The primary outcome measure must meet the minimum threshhold p-value (see above) to be considered a positive result (statistically significant). From my understanding, secondary outcome measures (i.e. HDL-C, apo-AI, fasting glucose, fasting insulin, HbA1c) can only be considered positive if the primary outcome measure is also statistically significant. Otherwise, they are only exploratory. I do not know for certain if sub-group analyses (i.e. rosuvastatin vs. atorvastatin) in BETonMACE are valid if the primary outcome measure for the entire trial population was not statistically significant.

"BetOnMace targets very sick individuals who's very poor "end-stage" health is likely the result of very complex, diverse and entangled health issues.  Would any "slack be cut" by those watching in response to news of less-than-perfect P values given the obviously very complex and severe (deathly) variables in both the dosed and the placebo groups."

No

"Also, how would you describe our trials' P values recorded to date?"

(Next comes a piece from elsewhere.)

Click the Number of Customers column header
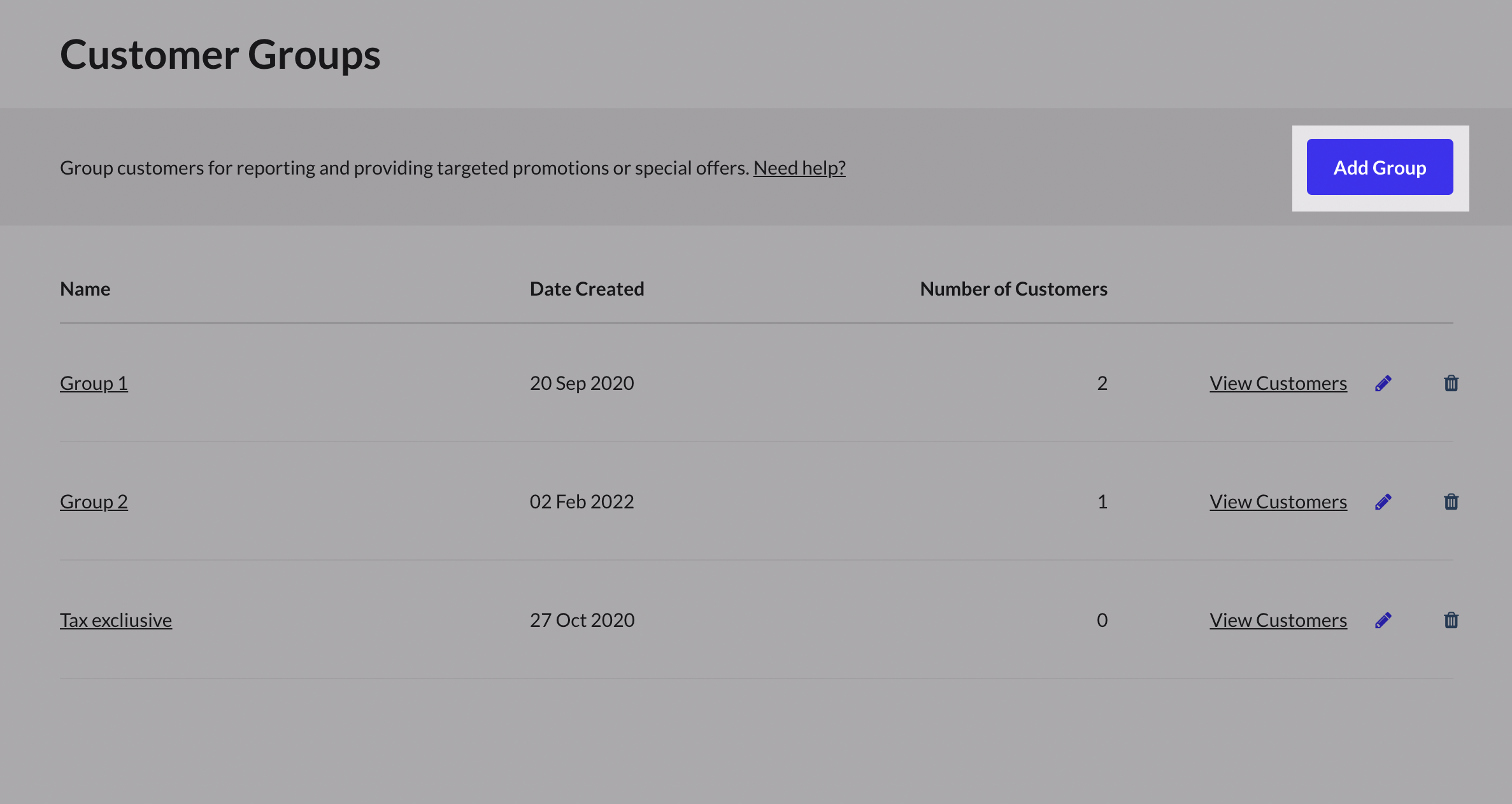Screen dimensions: 1512x804 (x=1014, y=289)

This is too difficult to summarize concisely. ASSERT, SUSTAIN and ASSURE have all have different primary outcome measures (apo-AI, HDL-C, percent atheroma volume reduction, respectively). Post-hoc analyses of these trials led to the realization that patients with diabetes and/or high baseline hsCRP and/or basline low-HDL and/or also treated with rosuvastatin are better responders for plaque reduction and/or apo-AI/HDL-C modulation and/or 5-point MACE reduction. BETonMACE has been designed to take advantage of this information learned from the post-hoc analyses to choose the best population to assess apabetalone's MACE reducing effects in BETonMACE.